- Born: 1842 Hudson, New York, U.S.
- Died: 1914 (aged 71–72) Yonkers, New York, U.S.
- Occupation: Landscape painter

= Arthur Parton =

American painter (1842–1914)

Arthur Parton (1842–1914) was an American landscape painter. He was a member of the Hudson River School.

==Biography==
Parton was born in 1842 in Hudson, New York. He was trained at the Pennsylvania Academy of the Fine Arts under the tutelage of William Trost Richards. Parton began exhibiting his work in Philadelphia when he was 22. He spent a year in Europe in 1869, after which his paintings began to take on aspects of the Barbizon School.
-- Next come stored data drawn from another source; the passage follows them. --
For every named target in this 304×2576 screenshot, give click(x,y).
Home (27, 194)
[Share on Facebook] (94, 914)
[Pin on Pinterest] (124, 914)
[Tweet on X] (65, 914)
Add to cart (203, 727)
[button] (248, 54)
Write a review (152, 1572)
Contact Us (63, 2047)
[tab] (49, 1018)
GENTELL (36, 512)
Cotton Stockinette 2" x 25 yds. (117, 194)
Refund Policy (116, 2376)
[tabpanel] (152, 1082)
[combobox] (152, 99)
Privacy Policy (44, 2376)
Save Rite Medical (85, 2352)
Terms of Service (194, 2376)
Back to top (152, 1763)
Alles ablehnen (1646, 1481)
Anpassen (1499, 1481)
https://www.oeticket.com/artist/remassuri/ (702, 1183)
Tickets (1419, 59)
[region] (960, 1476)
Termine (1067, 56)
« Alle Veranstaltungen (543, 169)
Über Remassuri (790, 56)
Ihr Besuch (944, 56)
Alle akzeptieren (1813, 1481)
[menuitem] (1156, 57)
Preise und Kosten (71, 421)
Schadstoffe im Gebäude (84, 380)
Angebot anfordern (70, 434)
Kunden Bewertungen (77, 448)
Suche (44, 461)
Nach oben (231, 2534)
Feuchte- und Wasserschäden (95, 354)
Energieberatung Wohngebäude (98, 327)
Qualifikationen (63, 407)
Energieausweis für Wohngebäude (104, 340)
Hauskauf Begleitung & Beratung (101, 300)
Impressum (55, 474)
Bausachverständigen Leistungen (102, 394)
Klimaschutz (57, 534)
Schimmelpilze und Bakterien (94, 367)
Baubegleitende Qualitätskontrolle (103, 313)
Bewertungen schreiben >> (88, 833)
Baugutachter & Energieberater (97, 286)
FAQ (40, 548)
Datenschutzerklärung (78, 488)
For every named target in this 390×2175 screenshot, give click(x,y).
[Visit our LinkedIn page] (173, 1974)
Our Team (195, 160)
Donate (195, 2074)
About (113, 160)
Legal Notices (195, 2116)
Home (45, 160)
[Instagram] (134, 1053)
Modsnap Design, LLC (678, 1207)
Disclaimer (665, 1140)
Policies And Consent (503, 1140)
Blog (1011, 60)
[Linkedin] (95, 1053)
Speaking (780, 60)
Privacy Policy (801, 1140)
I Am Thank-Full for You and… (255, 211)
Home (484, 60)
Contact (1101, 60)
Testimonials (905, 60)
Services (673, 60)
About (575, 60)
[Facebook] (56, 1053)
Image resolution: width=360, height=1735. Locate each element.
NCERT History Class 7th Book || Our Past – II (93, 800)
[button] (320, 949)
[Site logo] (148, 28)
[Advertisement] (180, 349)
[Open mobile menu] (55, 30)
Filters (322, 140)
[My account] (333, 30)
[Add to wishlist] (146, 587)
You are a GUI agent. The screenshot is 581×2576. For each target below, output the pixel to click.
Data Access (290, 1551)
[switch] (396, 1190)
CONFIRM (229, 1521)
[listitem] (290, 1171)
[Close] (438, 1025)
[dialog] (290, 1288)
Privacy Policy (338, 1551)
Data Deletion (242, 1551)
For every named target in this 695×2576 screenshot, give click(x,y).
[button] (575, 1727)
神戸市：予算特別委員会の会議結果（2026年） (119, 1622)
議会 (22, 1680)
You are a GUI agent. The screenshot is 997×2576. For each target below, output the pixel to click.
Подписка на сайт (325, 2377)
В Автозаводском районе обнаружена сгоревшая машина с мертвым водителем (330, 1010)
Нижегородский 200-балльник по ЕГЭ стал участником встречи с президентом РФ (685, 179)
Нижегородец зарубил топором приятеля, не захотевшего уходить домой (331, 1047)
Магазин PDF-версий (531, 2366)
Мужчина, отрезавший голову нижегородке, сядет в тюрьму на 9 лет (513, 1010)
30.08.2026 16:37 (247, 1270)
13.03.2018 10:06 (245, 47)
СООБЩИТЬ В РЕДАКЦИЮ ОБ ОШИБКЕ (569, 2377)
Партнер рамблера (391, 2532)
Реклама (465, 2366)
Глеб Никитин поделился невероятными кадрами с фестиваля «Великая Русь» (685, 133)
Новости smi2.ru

Parton had a studio at the Tenth Street Studio Building in New York City from 1874 to 1893. His Shenandoah River painting was published in William Cullen Bryant's Picturesque America.

Parton became an associate of the National Academy of Design in 1871. He was named a National Academician in 1884. Parton's 1889 Winter on the Hudson won the Temple Silver Medal.

In 1893, Parton sold 119 of his paintings at the Fifth Avenue Art Galleries in New York City. He died in 1914 in Yonkers, New York. His brother, Ernest Parton, was also a painter.